Some limitations of this study are worth noting. As a post hoc analysis, the original study data were not powered to examine biomarker performance in subpopulations. Despite pooling, the subpopulations of interest remained relatively small (e.g. 97 patients with CKD), and these findings are not definitive evidence of equivalent performance, although they represent the largest cohort currently available for study. Our results would be strengthened by confirmation in larger, prospective studies.
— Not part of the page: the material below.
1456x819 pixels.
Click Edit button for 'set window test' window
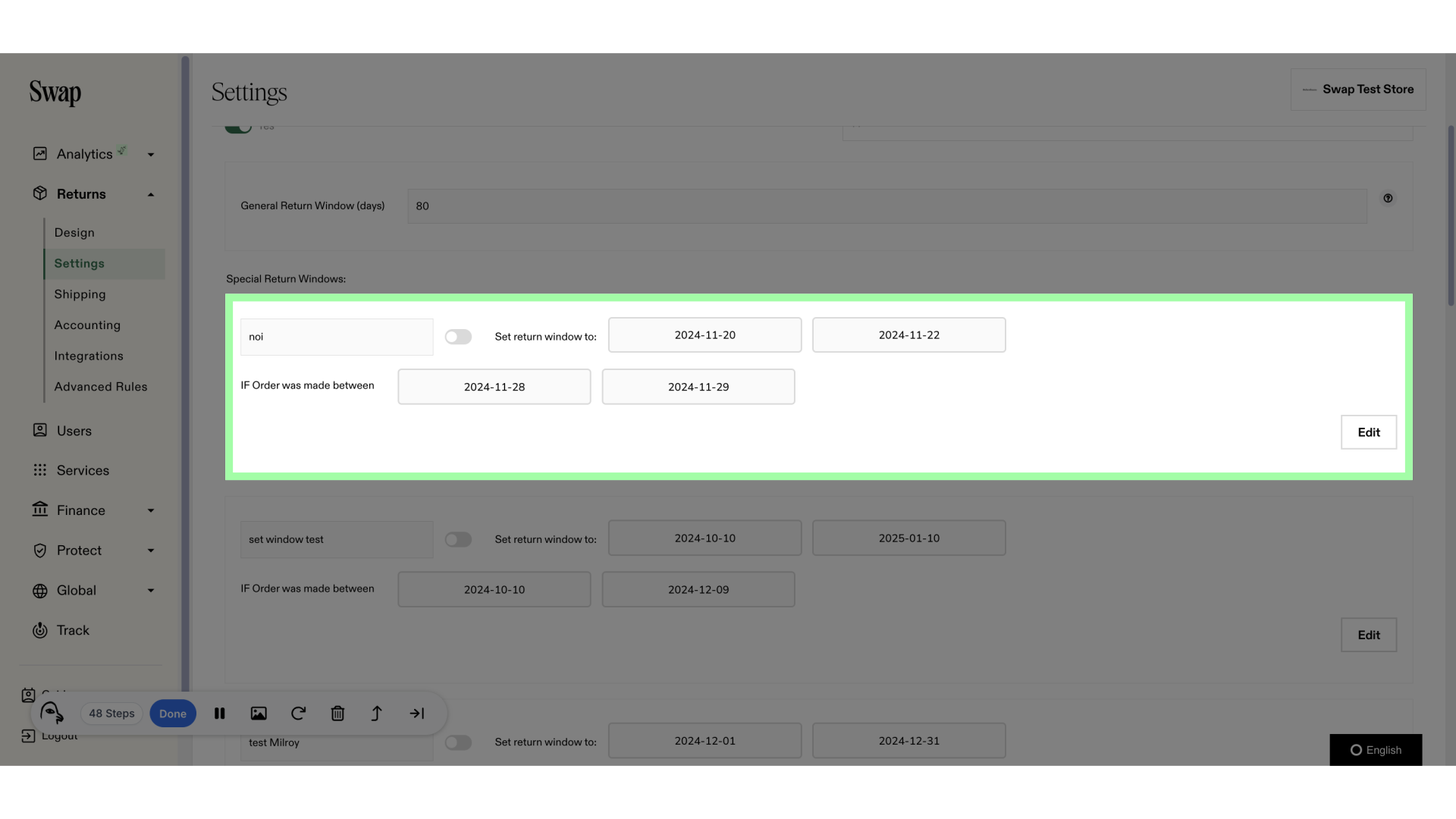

In addition, we did not have albuminuria data for the majority of patients and therefore cannot speculate as to whether biomarker performance might be affected by the presence of albuminuria.
In summary, we examined the performance of cell cycle arrest biomarkers for moderate to severe AKI in patients with various common comorbid conditions. In patients with diabetes, who are at elevated risk for AKI, we found no significant decrease in the ability of urinary [TIMP2]•[IGFBP7] to predict AKI risk. In a small cohort of CKD patients, another high-risk group for AKI, the biomarker panel showed superior AUCs compared with non-CKD patients. Thus, our results suggest no significant impairment in the performance of cell cycle arrest biomarkers due to chronic comorbid conditions.
AUTHORS' CONTRIBUTIONS
J.S. had full access to all of the data in the study and takes responsibility for the integrity of the data and the accuracy of the data analysis. J.A.K. and L.S.C. designed and conducted the study. Data collection and interpretation: all authors reviewed the data and participated in discussions related to interpretation. Preparation, review or approval of the manuscript: M.H., L.M.O., L.S.C., J.S. and J.A.K. wrote the paper. All authors reviewed and edited the paper and have seen and approved the final draft.
CONFLICT OF INTEREST STATEMENT
M.H., L.M.O. and R.G.W. report no related interests. L.S.C. is employed by La Jolla Pharmaceutical Company and has received consulting fees from Astute Medical, Alere Medical, AM Pharma and Baxter Medical and has licensed unrelated technologies through George Washington University to Astute Medical. W.H.S. has received consulting fees from BioFire Diagnostics, Venaxis and Abbott Point of Care and has received research funding from Astute Medical, Pfizer, BRAHMS, bioMerieux, Venaxis and Sphingotec. J.L.K. has received research funding from Astute Medical, Abbott, NxStage and Satellite Health Care and has received consulting fees from Pfizer and Astute Medical. J.S. has received consulting fees from Astute Medical. J.A.K. has received consulting fees from Astute Medical, Alere, Aethlon, AM Pharma, Cytosorbents, Bard, Fresenius, Baxter, Abbott Diagnostics and Spectral Diagnostics. J.A.K. has also received research grants from Astute Medical, Alere, Cytosorbents, Bard, Baxter and Spectral Diagnostics and has licensed unrelated technologies through the University of Pittsburgh to Astute Medical and Cytosorbents.
ACKNOWLEDGEMENTS
The authors acknowledge many staff, coordinators and investigators whose work was essential for completion of this study. Results of this study were presented in abstract form at the 2015 International Conference on Advances in Critical Care Nephrology (CRRT 2015), San Diego, CA, USA. Funding for this study was provided by Astute Medical, San Diego, CA, USA.